-- Material supplied follows --
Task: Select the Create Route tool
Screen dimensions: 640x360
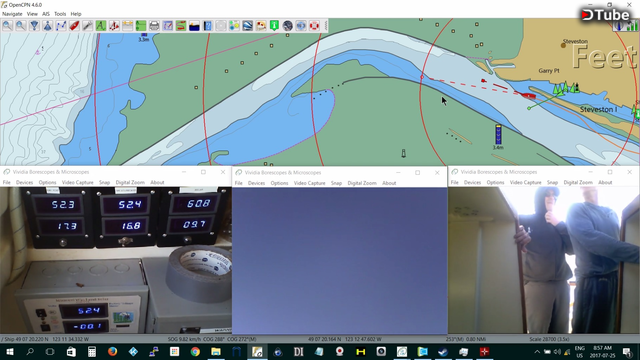Action: 61,26
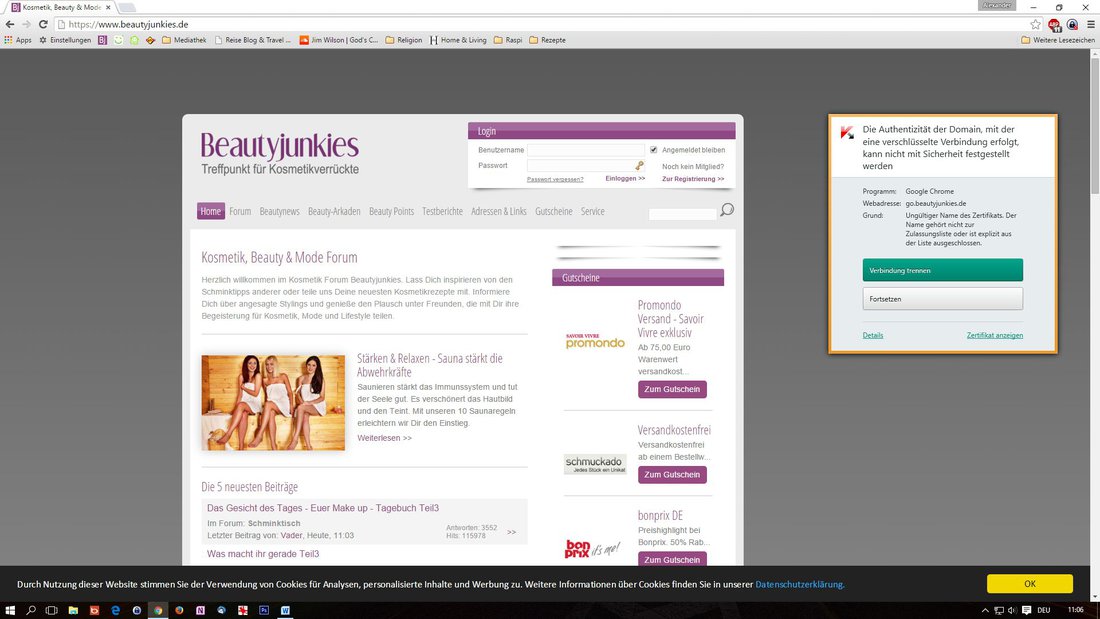Viewport: 1100px width, 619px height.
Task: Open Photoshop from the Windows taskbar
Action: 264,610
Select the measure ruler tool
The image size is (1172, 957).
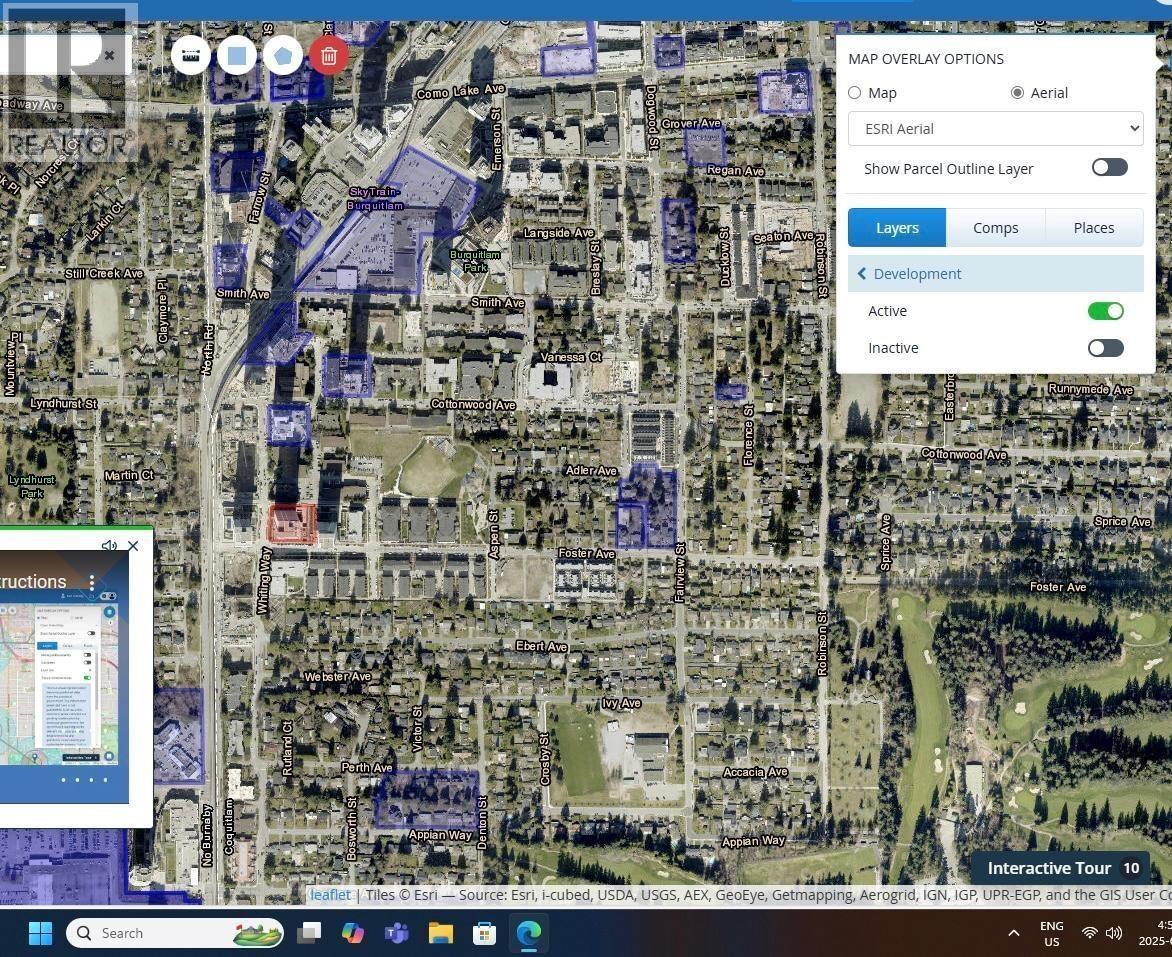[190, 55]
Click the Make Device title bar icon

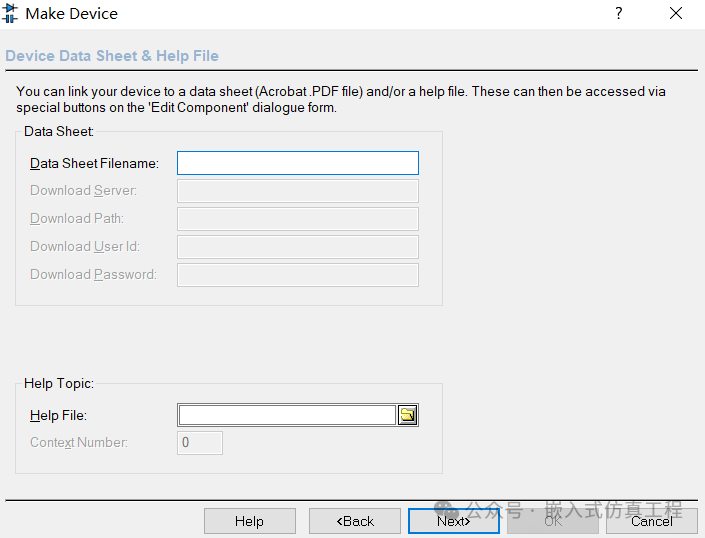pos(9,13)
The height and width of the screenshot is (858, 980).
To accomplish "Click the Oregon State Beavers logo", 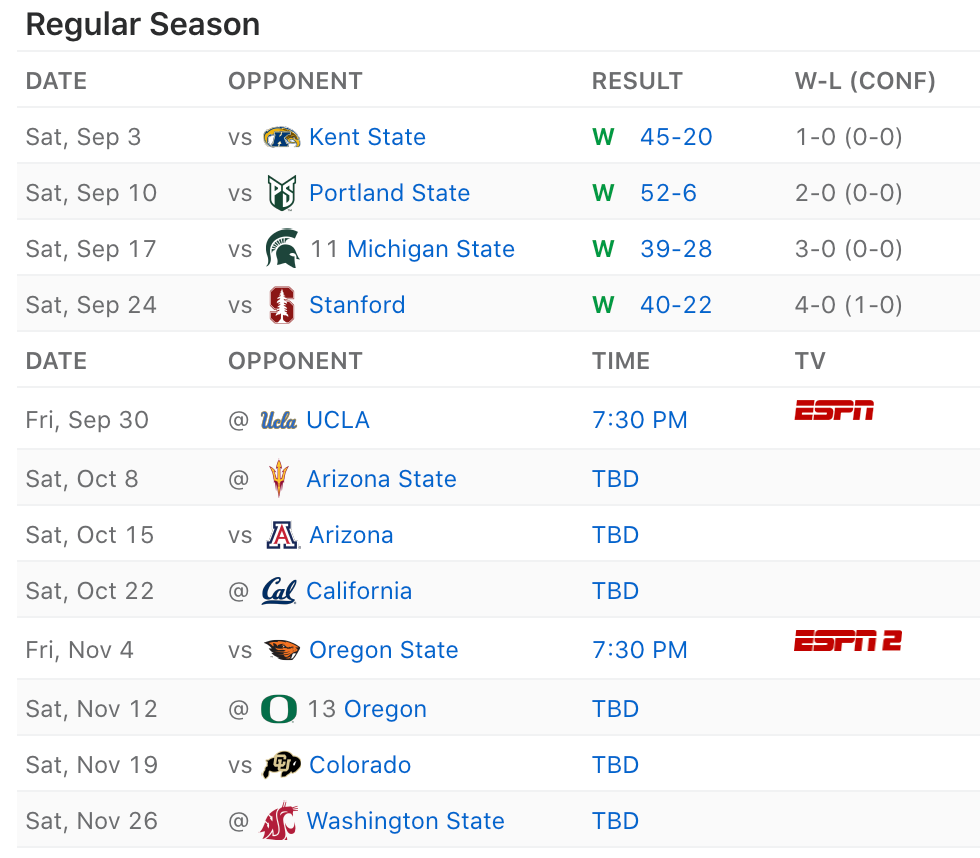I will coord(282,650).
-- Material supplied concluded --
> **What to produce**:
Copy every single line of the material above that holds "tool".

> **Expected answer**:
Task: Select the Create Route tool
Select the measure ruler tool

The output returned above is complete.